**Instructions for the task**
Below are some records. Print exactly the lines between the one holding "You are a computer-use" and the one holding "Instruction: Click the", inclusive, and nothing else.

**Information given**
+++

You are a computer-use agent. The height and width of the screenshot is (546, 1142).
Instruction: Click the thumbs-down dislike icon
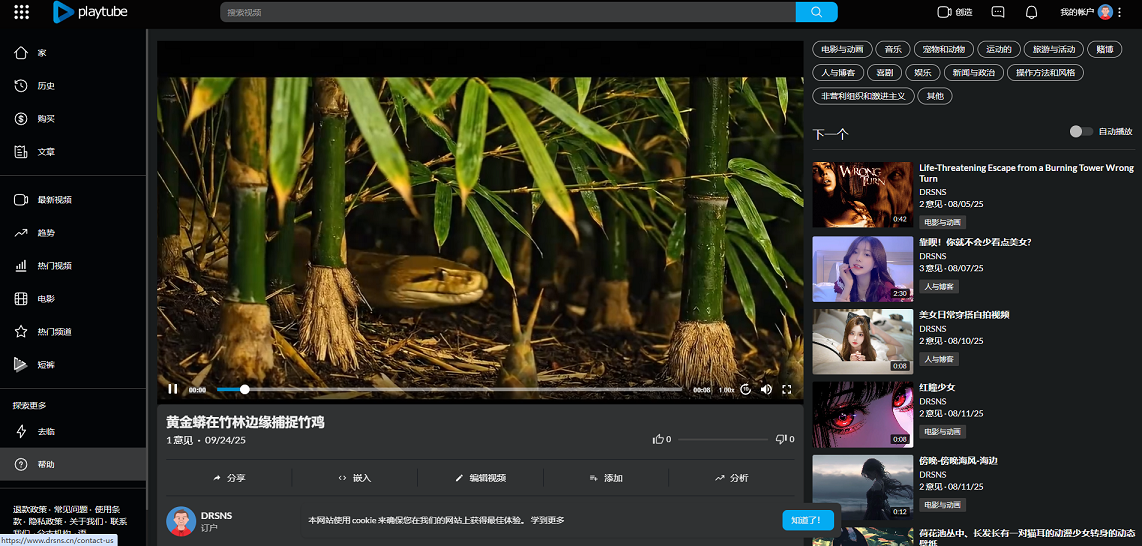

+++

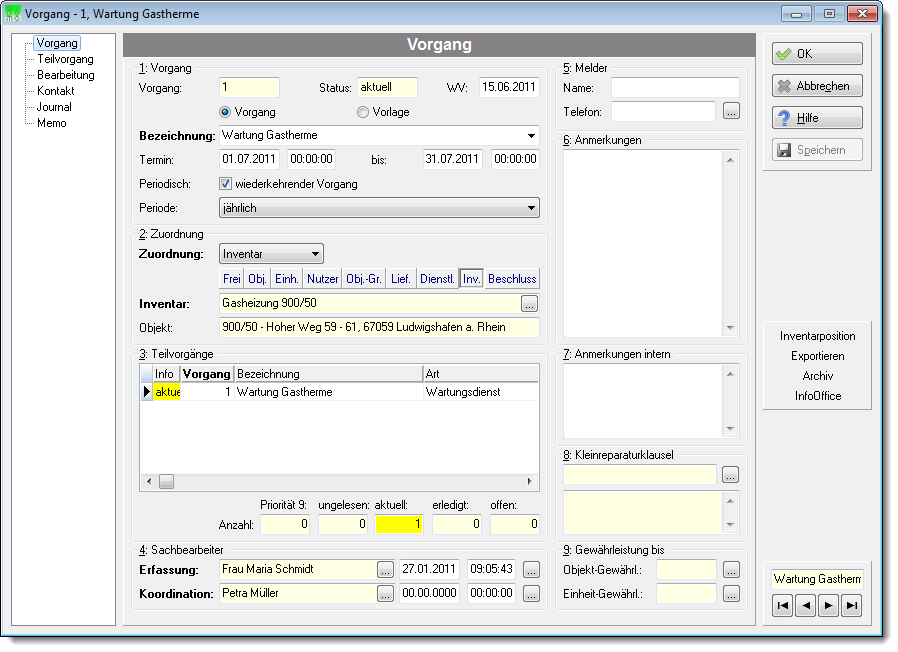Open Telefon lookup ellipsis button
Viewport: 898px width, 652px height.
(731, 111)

+++

**Output**
You are a computer-use agent. The height and width of the screenshot is (546, 1142).
Instruction: Click the thumbs-down dislike icon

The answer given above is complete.